David A. Robinson, Fiona Seaton, Katrina Sharps, Amy Thomas, Francis Parry Roberts, Martine van der Ploeg, Laurence Jones, Jannes Stolte, Maria Puig de la Bellacasa, Paula Harrison, and Bridget Emmett
Soils provide important functions, which according to the European Commission include: biomass production (e.g., agriculture and forestry); storing, filtering, and transforming nutrients, substances, and water; harboring biodiversity (habitats, species, and genes); forming the physical and cultural environment for humans and their activities; providing raw materials; acting as a carbon pool; and forming an archive of geological and archaeological heritage, all of which support human society and planetary life. The basis of these functions is the soil natural capital, the stocks of soil material. Soil functions feed into a range of ecosystem services which in turn contribute to the United Nations sustainable development goals (SDGs).
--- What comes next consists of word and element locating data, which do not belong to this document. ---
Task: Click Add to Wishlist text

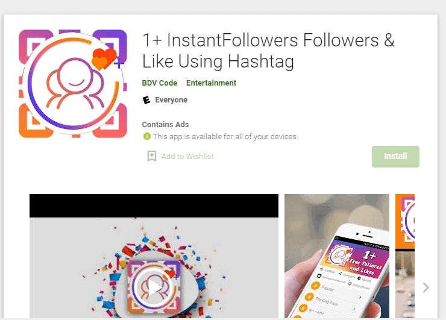Action: pyautogui.click(x=187, y=156)
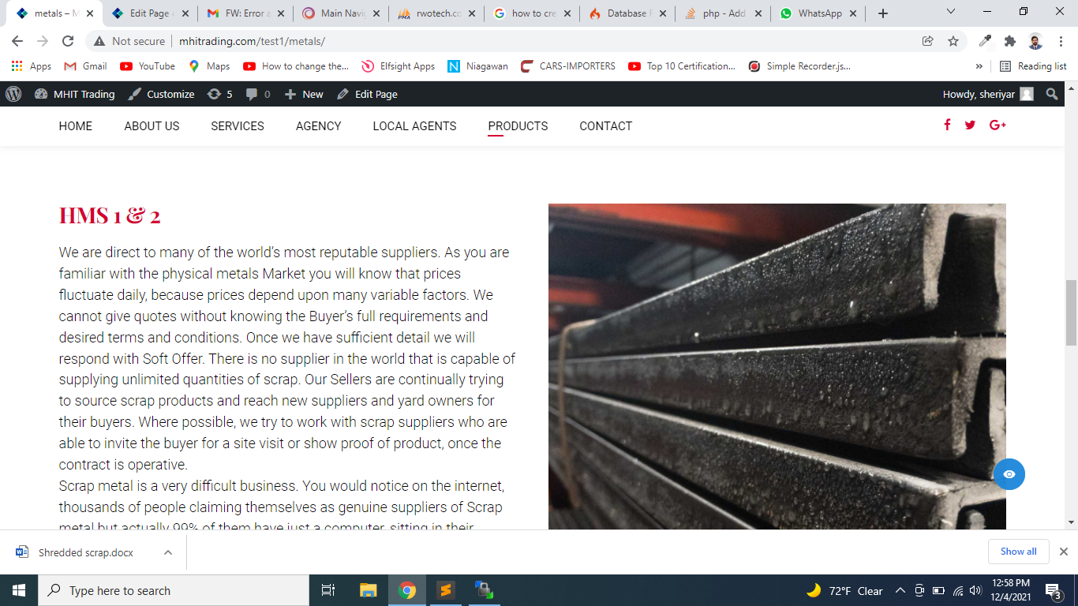
Task: Click Show all downloads button
Action: [1018, 552]
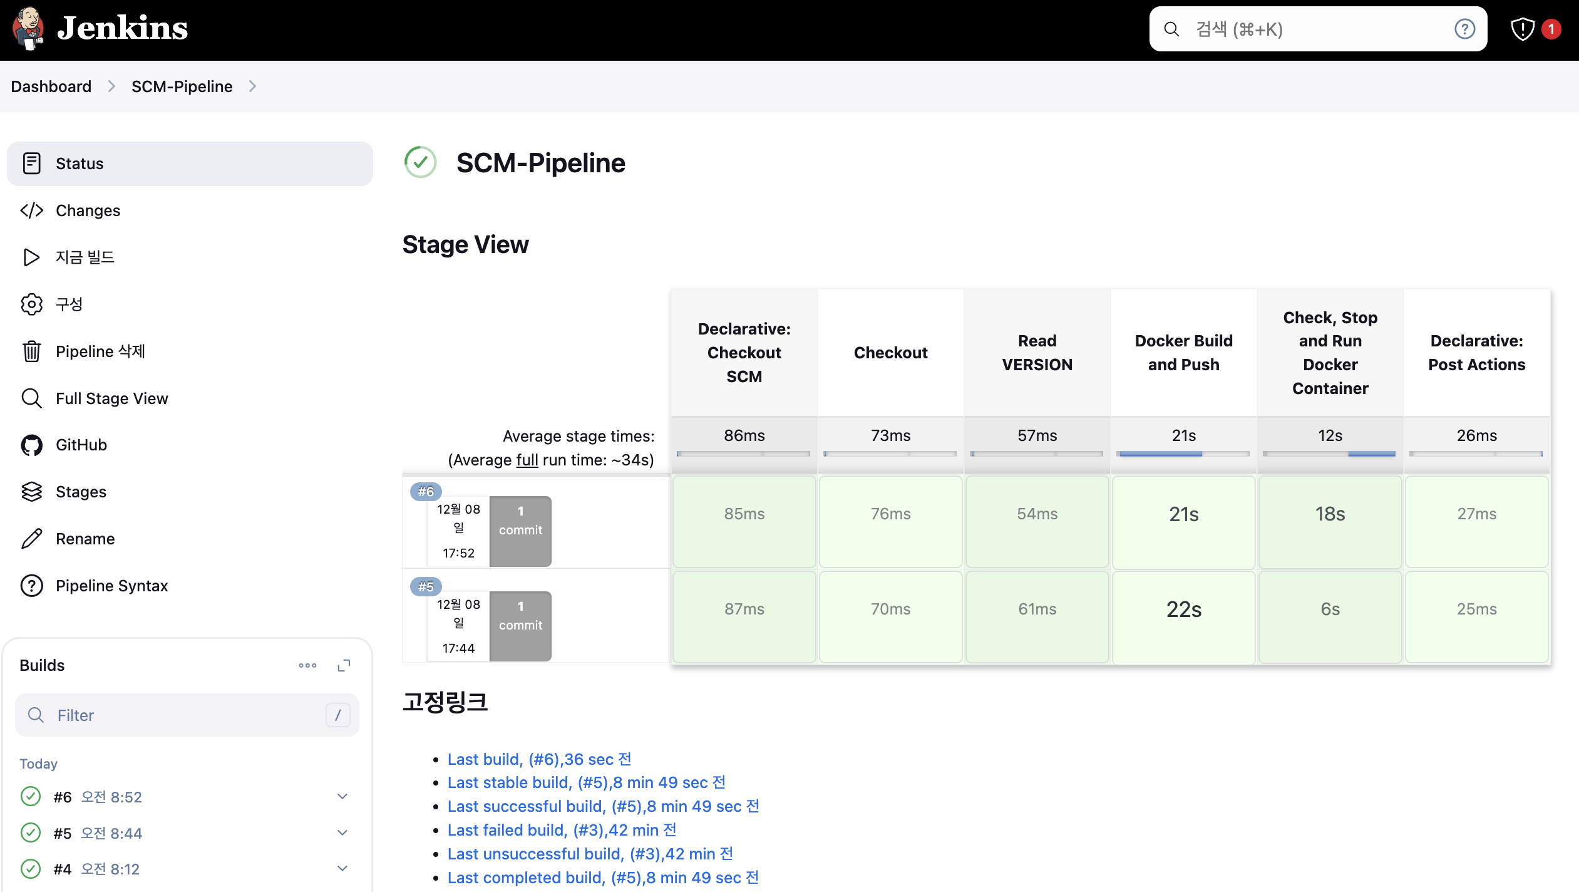Screen dimensions: 1579x892
Task: Open the Last failed build (#3) link
Action: pyautogui.click(x=562, y=830)
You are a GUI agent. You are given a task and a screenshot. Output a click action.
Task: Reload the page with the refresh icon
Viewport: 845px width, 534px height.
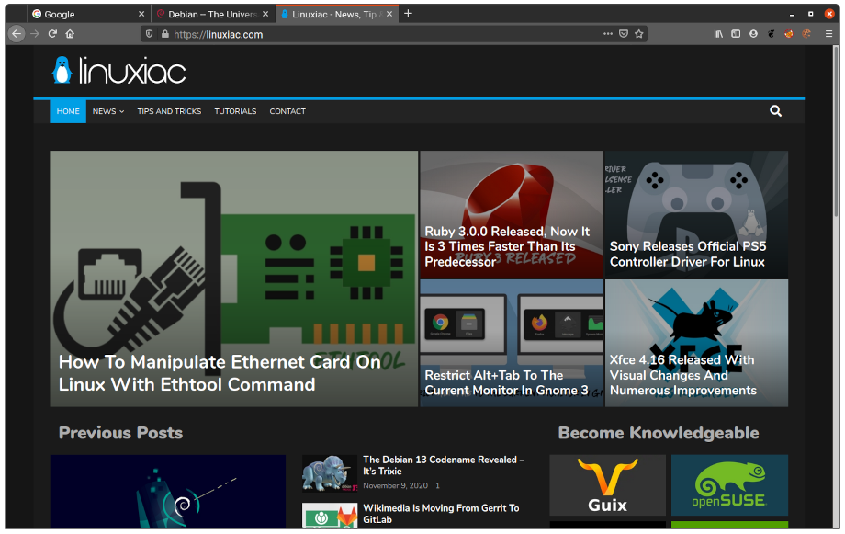[53, 33]
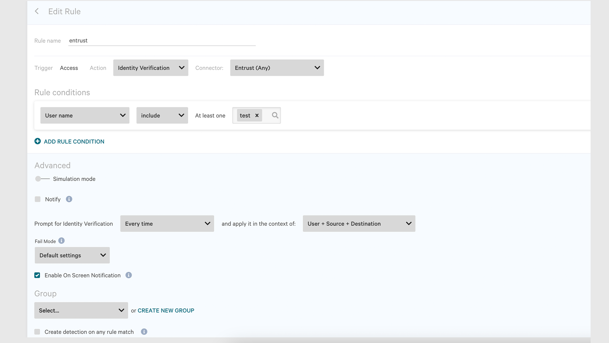This screenshot has width=609, height=343.
Task: Open the Identity Verification action dropdown
Action: coord(151,68)
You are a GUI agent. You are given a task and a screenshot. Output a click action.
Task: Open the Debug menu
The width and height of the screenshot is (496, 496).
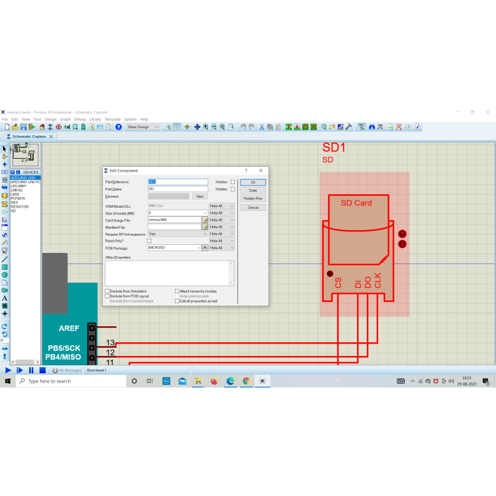coord(80,119)
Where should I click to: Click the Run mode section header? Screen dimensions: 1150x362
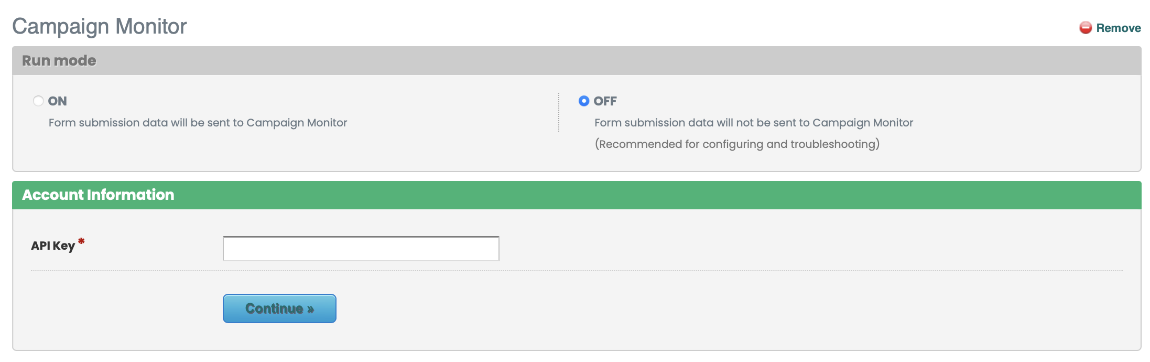59,61
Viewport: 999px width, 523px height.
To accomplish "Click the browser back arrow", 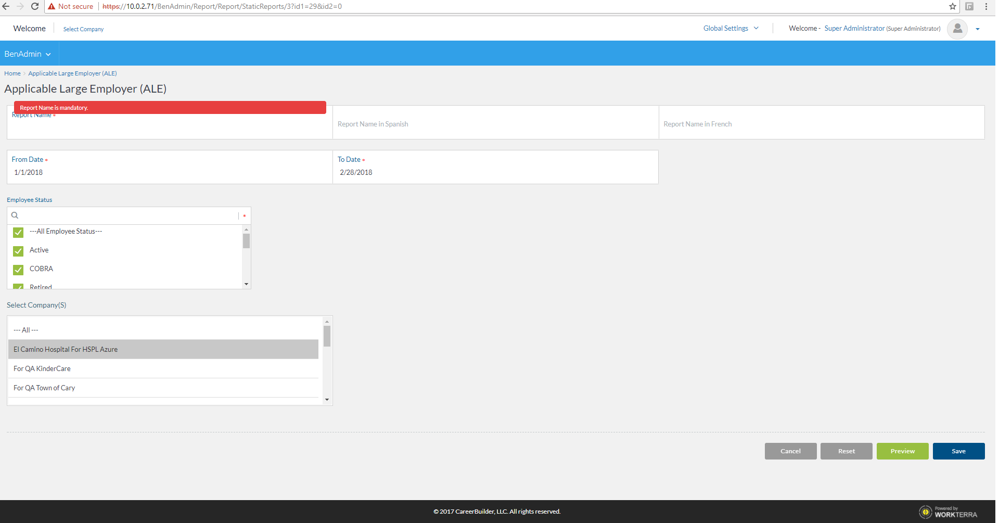I will click(6, 6).
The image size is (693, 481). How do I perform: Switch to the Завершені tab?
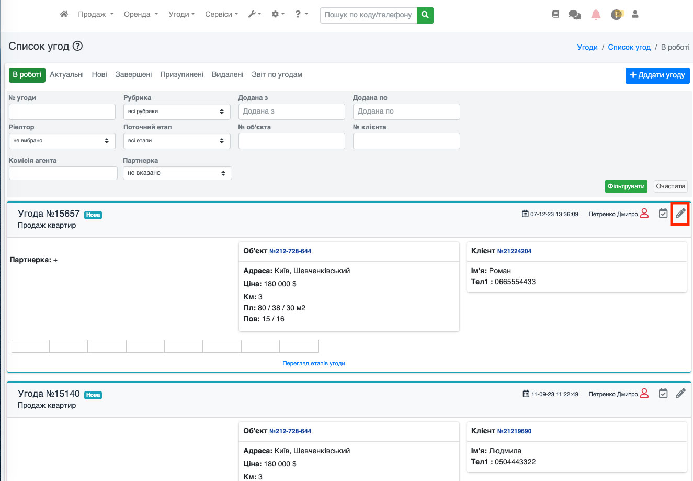(x=133, y=75)
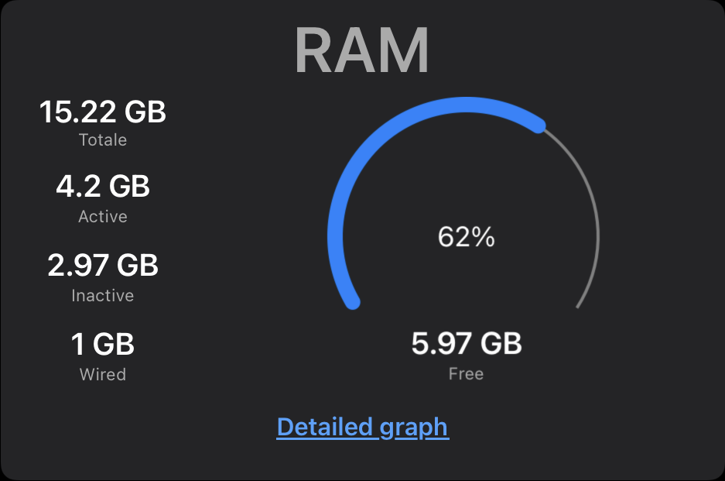
Task: Click the RAM title heading
Action: pyautogui.click(x=362, y=52)
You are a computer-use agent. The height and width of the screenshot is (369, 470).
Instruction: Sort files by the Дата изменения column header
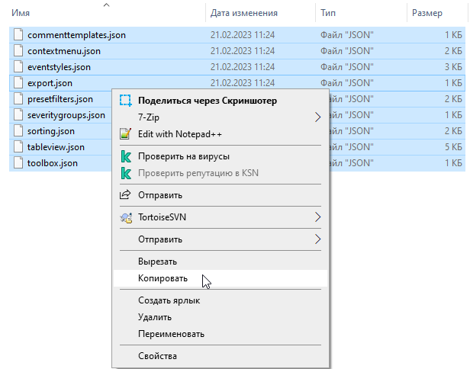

This overarching framework hides a range of complex, often nonlinear, biophysical interactions with feedbacks and perhaps yet to be discovered tipping points. Moreover, interwoven with this biophysical complexity are the interactions with human society and the socioeconomic system which often drives our attitudes toward, and the management and exploitation of, our environment. Challenges abound, both social and environmental, in terms of how to feed an increasingly populous and material world, while maintaining some semblance of thriving ecosystems to pass on to future generations. How do we best steward the resources we have, keep them from degradation, and restore them where necessary as soils underpin life? How do we measure and quantify the soil resources we have, how are they changing in time and space, what can we predict about their future use and function? What is the value of soil resources, and how should we express it? This article explores how soil properties and processes underpin ecosystem services, how to measure and model them, and how to identify the wider benefits they provide to society. Furthermore, it considers value frameworks, including caring for our resources.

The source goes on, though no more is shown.